Saved data entries:

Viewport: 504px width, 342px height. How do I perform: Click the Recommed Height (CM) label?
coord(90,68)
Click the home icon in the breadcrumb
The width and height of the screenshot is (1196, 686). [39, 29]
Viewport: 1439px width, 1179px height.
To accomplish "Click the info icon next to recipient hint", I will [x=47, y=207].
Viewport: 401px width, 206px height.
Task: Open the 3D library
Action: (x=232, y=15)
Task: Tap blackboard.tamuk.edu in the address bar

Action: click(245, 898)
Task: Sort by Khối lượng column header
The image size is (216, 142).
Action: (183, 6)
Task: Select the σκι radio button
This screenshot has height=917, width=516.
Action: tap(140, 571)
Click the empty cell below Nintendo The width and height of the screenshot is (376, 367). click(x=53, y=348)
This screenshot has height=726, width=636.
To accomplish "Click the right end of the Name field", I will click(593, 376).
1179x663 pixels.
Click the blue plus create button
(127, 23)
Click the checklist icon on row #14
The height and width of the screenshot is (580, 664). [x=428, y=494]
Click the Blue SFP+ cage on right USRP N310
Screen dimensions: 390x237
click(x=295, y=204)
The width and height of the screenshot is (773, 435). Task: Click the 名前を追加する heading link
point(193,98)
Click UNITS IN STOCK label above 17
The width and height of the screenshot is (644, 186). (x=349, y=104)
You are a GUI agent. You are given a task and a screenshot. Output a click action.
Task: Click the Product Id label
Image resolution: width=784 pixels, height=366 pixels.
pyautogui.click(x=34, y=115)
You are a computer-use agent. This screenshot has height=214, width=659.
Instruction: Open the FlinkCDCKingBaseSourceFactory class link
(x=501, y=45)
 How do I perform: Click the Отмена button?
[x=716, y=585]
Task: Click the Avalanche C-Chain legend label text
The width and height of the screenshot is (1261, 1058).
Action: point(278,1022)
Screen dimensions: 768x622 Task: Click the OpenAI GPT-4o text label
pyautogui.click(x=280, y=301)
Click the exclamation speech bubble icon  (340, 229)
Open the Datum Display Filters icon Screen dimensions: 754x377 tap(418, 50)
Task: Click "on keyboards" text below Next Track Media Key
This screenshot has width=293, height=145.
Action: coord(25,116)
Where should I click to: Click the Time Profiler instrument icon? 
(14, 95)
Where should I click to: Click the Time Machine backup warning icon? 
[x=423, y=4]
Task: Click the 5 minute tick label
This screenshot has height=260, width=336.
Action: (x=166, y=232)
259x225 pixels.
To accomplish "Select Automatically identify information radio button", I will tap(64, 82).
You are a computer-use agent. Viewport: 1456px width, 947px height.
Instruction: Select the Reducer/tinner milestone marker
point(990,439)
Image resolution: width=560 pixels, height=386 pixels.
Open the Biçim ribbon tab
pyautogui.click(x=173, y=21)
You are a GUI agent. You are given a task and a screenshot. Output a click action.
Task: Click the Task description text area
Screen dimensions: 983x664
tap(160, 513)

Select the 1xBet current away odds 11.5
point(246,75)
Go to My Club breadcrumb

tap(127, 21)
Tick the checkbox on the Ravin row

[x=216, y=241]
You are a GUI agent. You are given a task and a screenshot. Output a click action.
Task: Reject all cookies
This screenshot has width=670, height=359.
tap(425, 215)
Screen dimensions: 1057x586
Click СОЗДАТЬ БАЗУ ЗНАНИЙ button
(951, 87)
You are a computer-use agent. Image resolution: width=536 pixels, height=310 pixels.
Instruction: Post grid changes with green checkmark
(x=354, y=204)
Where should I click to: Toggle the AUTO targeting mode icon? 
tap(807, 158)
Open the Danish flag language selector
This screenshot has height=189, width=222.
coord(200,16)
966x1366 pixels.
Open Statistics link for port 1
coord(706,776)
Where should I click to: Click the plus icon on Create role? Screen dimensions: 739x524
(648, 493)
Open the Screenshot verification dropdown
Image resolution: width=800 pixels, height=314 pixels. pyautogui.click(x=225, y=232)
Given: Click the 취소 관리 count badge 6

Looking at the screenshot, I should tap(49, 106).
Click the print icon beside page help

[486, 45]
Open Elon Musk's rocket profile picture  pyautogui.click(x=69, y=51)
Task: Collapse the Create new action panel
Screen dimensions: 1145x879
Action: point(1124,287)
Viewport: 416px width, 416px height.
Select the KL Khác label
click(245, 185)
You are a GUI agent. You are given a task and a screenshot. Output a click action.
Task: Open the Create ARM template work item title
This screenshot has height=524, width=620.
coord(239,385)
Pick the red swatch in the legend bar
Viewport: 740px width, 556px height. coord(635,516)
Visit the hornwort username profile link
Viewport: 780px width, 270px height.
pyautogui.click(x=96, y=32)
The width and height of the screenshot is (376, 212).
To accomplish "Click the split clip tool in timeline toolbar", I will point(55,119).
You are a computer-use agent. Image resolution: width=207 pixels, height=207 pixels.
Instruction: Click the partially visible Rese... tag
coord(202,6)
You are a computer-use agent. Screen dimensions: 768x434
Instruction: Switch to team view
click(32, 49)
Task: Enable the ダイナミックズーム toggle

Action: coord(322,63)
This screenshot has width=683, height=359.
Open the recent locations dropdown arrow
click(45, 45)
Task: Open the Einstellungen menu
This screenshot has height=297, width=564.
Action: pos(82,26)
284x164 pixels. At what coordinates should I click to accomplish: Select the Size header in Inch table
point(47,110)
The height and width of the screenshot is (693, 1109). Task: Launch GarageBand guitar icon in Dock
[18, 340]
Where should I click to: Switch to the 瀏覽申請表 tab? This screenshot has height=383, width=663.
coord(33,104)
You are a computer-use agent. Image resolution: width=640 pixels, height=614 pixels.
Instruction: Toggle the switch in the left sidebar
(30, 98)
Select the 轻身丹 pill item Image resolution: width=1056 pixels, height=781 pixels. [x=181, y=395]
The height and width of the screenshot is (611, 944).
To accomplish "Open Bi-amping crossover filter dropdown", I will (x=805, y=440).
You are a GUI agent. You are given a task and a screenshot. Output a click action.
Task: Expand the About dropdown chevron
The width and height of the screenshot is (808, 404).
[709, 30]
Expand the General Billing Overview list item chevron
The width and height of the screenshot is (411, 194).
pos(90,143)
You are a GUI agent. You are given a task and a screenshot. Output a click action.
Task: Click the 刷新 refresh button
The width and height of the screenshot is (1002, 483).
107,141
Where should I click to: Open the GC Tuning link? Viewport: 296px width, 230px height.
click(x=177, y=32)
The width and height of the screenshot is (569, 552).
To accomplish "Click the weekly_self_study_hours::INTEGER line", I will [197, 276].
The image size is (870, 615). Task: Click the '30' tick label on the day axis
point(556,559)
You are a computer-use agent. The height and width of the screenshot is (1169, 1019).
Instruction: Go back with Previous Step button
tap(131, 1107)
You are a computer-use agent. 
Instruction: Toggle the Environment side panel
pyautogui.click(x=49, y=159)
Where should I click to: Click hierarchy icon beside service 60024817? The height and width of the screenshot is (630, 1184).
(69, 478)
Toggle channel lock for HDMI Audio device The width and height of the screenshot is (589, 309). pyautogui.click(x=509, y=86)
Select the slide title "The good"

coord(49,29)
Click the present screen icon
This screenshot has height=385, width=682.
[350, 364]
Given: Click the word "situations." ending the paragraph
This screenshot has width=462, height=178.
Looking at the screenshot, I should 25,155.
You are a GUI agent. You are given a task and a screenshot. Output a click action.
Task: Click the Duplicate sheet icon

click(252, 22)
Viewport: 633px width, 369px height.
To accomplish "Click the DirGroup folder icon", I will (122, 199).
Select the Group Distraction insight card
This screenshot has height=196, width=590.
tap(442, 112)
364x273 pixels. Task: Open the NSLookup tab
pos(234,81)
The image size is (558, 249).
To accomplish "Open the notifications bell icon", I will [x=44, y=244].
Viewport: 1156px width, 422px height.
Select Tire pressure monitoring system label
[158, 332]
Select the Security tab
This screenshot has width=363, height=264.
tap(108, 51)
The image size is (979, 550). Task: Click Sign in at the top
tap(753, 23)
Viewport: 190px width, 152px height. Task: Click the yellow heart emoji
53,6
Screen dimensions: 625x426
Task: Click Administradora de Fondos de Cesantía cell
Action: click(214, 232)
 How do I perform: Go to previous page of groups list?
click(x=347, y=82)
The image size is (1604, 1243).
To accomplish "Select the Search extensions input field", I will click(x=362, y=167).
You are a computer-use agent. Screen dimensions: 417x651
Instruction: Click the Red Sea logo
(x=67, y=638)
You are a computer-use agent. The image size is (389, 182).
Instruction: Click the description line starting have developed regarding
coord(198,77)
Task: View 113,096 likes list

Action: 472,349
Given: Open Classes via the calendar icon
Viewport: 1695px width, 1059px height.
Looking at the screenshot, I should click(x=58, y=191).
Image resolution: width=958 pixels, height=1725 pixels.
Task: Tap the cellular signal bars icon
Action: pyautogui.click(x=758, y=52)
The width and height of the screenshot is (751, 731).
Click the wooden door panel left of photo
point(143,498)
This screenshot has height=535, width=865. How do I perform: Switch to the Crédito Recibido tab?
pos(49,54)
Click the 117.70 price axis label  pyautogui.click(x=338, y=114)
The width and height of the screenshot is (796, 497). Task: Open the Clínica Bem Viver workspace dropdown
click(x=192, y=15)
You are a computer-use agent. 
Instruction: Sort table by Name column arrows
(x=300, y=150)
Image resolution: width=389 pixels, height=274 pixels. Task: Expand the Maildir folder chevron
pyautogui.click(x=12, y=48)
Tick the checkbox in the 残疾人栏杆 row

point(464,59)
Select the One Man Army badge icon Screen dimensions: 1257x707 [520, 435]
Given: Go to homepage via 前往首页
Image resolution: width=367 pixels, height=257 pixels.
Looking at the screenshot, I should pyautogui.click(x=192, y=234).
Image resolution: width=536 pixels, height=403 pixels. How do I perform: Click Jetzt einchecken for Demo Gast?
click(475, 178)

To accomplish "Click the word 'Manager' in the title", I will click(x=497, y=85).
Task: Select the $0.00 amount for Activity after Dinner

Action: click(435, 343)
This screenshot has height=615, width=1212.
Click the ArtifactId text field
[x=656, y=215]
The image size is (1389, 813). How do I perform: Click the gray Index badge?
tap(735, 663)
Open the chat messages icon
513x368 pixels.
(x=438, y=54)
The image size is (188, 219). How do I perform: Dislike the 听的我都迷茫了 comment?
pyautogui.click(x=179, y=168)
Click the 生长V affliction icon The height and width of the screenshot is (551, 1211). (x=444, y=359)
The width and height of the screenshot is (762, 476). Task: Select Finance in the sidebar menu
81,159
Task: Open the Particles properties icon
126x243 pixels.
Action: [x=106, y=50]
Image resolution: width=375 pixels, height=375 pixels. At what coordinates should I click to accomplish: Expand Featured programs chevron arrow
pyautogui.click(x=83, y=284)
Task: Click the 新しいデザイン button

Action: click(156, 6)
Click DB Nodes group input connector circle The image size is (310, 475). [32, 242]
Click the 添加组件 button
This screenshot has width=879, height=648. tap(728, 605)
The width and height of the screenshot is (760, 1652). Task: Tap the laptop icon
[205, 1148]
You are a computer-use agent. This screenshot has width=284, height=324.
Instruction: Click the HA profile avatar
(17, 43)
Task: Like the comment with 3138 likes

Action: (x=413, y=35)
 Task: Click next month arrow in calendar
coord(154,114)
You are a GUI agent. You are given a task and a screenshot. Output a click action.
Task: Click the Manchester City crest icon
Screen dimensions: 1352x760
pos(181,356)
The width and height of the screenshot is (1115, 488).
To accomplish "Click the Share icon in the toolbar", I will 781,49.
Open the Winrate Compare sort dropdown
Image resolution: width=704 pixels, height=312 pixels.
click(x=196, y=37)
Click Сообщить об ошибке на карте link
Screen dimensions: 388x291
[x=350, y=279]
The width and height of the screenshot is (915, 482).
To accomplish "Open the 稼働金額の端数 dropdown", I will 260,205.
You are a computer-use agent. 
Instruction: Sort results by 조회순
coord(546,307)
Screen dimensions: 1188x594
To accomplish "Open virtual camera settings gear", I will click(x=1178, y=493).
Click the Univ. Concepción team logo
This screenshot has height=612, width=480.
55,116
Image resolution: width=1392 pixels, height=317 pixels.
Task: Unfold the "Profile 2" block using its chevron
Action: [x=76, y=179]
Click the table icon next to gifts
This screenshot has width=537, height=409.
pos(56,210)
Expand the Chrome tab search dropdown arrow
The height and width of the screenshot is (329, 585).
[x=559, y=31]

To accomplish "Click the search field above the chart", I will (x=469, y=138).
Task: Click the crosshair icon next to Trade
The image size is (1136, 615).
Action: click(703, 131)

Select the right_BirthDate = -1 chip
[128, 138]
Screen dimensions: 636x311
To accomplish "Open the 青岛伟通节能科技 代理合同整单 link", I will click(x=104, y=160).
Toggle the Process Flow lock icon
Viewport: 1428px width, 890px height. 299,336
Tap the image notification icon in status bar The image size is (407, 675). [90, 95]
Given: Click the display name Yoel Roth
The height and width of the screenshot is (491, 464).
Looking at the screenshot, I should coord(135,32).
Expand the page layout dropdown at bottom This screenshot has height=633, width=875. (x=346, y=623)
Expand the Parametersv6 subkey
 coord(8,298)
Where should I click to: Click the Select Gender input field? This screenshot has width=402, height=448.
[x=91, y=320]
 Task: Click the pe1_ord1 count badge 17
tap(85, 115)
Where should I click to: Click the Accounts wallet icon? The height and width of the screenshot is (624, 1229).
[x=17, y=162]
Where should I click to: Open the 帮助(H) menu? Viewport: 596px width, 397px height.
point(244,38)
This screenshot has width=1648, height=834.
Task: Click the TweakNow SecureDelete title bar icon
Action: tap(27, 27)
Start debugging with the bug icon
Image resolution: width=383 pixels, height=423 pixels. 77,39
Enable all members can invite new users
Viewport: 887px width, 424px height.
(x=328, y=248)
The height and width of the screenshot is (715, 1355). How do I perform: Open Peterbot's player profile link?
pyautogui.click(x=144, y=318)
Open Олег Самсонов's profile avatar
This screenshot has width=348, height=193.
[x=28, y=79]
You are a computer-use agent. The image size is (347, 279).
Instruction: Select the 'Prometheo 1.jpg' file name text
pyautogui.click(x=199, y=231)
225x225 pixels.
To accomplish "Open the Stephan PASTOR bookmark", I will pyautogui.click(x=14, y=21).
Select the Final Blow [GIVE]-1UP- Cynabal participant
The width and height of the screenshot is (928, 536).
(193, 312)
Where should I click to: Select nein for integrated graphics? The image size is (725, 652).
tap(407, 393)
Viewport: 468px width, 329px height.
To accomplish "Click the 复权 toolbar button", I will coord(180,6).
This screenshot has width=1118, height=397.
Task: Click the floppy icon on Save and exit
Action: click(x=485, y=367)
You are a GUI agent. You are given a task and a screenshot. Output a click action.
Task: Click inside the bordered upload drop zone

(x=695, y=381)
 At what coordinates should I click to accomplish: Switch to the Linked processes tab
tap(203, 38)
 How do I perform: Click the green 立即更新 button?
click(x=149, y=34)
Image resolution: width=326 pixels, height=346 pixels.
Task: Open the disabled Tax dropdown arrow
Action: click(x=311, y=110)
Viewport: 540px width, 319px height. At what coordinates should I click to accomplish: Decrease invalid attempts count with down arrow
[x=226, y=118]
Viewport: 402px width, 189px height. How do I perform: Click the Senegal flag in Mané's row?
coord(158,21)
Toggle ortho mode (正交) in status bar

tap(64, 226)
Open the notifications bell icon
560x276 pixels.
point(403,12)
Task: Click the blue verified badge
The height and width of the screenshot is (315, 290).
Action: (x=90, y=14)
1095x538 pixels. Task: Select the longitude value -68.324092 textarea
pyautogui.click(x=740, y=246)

Your instructions: Look through the entries and copy every line in which the string "below" appears.

Reply:
Click the empty cell below Nintendo The width and height of the screenshot is (376, 367). click(x=53, y=348)
Task: Click "on keyboards" text below Next Track Media Key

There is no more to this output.